S’exprimant devant ses compatriotes, Félix Tshisekedi a réfuté toute idée d’une crise politique en RDC. Pour lui, «il n’y a ni urgence ni nécessité de tenir un dialogue qui risquerait de «mettre le pays entre parenthèses»», une situation qui a souvent marqué les périodes de transition en République démocratique du Congo.
«Je ne suis pas à l’origine d’une telle initiative, car pour moi le pays n’est pas en crise politique pour chercher à tenir encore des dialogues qui vont aboutir sur des arrangements», a-t-il précisé.
M.Tshisekedi a également souligné que l’idée du dialogue ne provenait pas de sa famille politique, mais plutôt de ceux qui souhaitent engager des discussions avec lui. Cependant, il a réitéré sa volonté de rester ouvert à des échanges avec toute la classe politique dans le respect des institutions et des lois.
«Tout compatriote congolais a droit au débat, a droit au chapitre, a droit au dialogue avec même le Chef de l’État s’il le désire», a-t-il affirmé. Toutefois, le chef de l’Etat a averti que ces discussions ne doivent pas être accompagnées de menaces ou d’intimidations.

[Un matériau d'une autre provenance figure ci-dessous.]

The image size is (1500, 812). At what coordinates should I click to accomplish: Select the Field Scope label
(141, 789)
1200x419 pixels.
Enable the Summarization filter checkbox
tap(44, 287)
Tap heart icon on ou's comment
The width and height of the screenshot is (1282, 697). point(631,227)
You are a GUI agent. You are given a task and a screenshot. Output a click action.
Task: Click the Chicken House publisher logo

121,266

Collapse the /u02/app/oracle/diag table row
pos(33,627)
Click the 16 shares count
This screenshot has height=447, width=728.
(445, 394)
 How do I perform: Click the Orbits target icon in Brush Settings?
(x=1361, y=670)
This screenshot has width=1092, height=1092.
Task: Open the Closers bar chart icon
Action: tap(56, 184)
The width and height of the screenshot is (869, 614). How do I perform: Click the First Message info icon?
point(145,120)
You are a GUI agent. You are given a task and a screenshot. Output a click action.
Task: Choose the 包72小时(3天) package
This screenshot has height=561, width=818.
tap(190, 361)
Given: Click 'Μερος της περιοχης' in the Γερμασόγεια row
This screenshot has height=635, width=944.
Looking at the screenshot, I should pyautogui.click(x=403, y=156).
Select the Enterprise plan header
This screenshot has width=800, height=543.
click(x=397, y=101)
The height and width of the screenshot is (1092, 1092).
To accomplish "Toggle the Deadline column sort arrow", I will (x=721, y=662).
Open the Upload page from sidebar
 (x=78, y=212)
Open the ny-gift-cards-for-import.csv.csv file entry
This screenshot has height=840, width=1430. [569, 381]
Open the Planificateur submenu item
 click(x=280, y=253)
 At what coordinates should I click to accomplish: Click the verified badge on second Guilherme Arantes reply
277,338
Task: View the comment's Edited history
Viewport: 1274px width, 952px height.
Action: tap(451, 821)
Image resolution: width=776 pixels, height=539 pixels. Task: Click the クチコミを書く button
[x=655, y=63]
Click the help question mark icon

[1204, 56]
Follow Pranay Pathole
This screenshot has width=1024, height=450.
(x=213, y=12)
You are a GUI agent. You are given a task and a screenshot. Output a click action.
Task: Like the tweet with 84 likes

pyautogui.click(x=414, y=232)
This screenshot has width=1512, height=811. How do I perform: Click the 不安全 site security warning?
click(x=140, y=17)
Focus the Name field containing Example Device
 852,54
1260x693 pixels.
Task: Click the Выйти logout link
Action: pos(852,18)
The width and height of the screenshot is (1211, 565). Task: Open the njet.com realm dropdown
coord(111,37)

L’appel de Martin Fayulu pour un dialogue national
Depuis plusieurs semaines, l’opposant Martin Fayulu plaide pour un dialogue national inclusif afin de faire face aux crises que traverse la RDC. Selon Fayulu, ce dialogue devrait réunir les acteurs socio-politiques autour d’une table pour discuter des enjeux sécuritaires et économiques qui touchent le pays, notamment l’agression rwandaise dans l’Est.
Face à ses partisans, Fayulu a déclaré que ce dialogue n’avait pas pour objectif un partage du pouvoir, mais plutôt de renforcer la cohésion nationale.
«Il est temps que les Congolais se mettent ensemble pour sauver leur pays», avait-il affirmé lors d’un meeting à N’djili le 31 août dernier. Il a également précisé que cette initiative devait être conduite sous l’égide des chefs spirituels du pays pour garantir une neutralité et un engagement à l’unité nationale.
Des positions divergentes
Alors que Martin Fayulu appelle à un dialogue national pour renforcer la cohésion, pour certaines ténors de l’Opposition dont Ferdinand Kambere du Parti du peuple pour la reconstruction et la démocratie (PPRD), cette démarche est perçue comme une tentative de s’intégrer dans les institutions sous la direction de Tshisekedi, une accusation que l’ancien candidat à la présidence rejette fermement. Il soutient que son objectif est de restaurer la stabilité et l’unité en RDC, et non de chercher un poste au sein du gouvernement.